I don't see why this would be any more difficult without a vdom. For the textarea, either way you're merging two text blobs, and if the vdom can maintain scroll position while doing this, then so can the non-vdom using the same mechanism.
Let me try to explain. Let's say you have a textarea element which has DOM-state (value, scroll-position). And let's say you change the value through your render-framework. With the vdom approach, only the value component of the DOM-state is modified. With the non-vdom approach, you're creating a new textarea element, and set its value. Its scroll-position is lost, unless you keep track of it.

Now with VIDEO elements, things are more problematic. If you recreate parent-nodes of a VIDEO element, the video will stop playing, or will flicker, or jump back to the beginning.

> With the non-vdom approach, you're creating a new textarea element, and set its value.

This isn't necessarily true. In fact, it's not true of Surplus and Radi.js, which is partly why they're much faster than every vdom framework out there.

They're faster because they are not computing DOM (or vdom) nodes when that's not needed.

But they're creating new DOM nodes when values-on-which-the-code-depends change.

What primarily makes surplus fast isn't necessarily that it doesn't use a virtual dom, but that changes are tracked with a data reactivity library reminiscent of knockout called s.js instead. On the DOM side, it has a compiler like svelte that generates JIT friendly expressions, e.g. el.className = val instead of el[prop] = val.
> but that changes are tracked with a data reactivity library reminiscent of knockout called s.js instead

Surplus is fast because it doesn't have many features that available in many other libraries. For example, component model with lifecycles.

In this benchmark, "select row" should be the best case scenario for library like this, but even in such scenario it is slower than some vdom libraries.

Lifecycles are only needed because of the vdom, it's not a desirable "feature" since it overcomplicates a conceptually simple process.
Lifecycles has nothing to do with vdom. Even web components has lifecycle hooks https://developer.mozilla.org/en-US/docs/Web/Web_Components/...

Have you tried to build a components library, or have you seen any component libraries that is built on top of a framework that doesn't provide lifecycle hooks for components? Something like https://ant.design/docs/react/introduce or https://developer.microsoft.com/en-us/fabric#/components

The term "lifecycle" in web components has a completely different meaning compared to its use in vdom implementations. Compare the semantics of "lifecycle" events in web components against React: https://reactjs.org/docs/react-component.html

They have virtually nothing in common. Web components are essentially just new DOM events, albeit more restricted.

I started this thread by mentioning Surplus, which has no lifecycles because it operates directly on the DOM, and so React's lifecycle callbacks have no use.

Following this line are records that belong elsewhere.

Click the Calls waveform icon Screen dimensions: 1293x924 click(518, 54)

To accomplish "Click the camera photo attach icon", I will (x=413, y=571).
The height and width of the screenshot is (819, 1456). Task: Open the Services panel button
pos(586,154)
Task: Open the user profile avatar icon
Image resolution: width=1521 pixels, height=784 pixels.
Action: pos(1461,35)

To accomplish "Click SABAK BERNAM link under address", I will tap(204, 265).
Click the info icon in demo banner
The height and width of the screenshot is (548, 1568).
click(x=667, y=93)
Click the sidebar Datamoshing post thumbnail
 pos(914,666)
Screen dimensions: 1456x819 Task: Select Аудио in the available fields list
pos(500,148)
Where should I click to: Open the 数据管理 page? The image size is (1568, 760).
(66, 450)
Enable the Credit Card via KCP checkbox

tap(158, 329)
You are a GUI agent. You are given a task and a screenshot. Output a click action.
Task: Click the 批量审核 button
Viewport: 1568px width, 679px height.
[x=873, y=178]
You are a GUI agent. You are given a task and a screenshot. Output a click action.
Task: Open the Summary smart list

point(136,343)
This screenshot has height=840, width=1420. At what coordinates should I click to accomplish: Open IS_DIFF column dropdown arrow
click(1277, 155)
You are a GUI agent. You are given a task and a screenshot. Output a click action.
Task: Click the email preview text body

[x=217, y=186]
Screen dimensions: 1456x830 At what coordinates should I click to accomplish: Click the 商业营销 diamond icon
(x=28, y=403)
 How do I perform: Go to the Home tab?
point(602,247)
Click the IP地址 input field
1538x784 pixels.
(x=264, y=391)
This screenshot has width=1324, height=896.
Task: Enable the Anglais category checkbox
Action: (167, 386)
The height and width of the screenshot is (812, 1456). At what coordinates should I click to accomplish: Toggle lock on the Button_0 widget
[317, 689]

> They have virtually nothing in common.

If you think so, then there is really nothing to discuss ;)

Lifecycles are important if you need to do some arbitrary DOM manipulation upon mounting an element to the DOM tree. For example, you may want to render a google map when navigating to some route.

"Overcomplication" is in the eye of the beholder. You can't tell your client that his wanting a map in the contact page is "overcomplicating a conceptually simple process". At some point, if a system's restrictions are too strict for the sake of simplicity/beauty/etc, then it ceases to be useful in the real world.

Does S.js keep track of dependencies that are no longer needed? Is there some sort of garbage-collection implemented?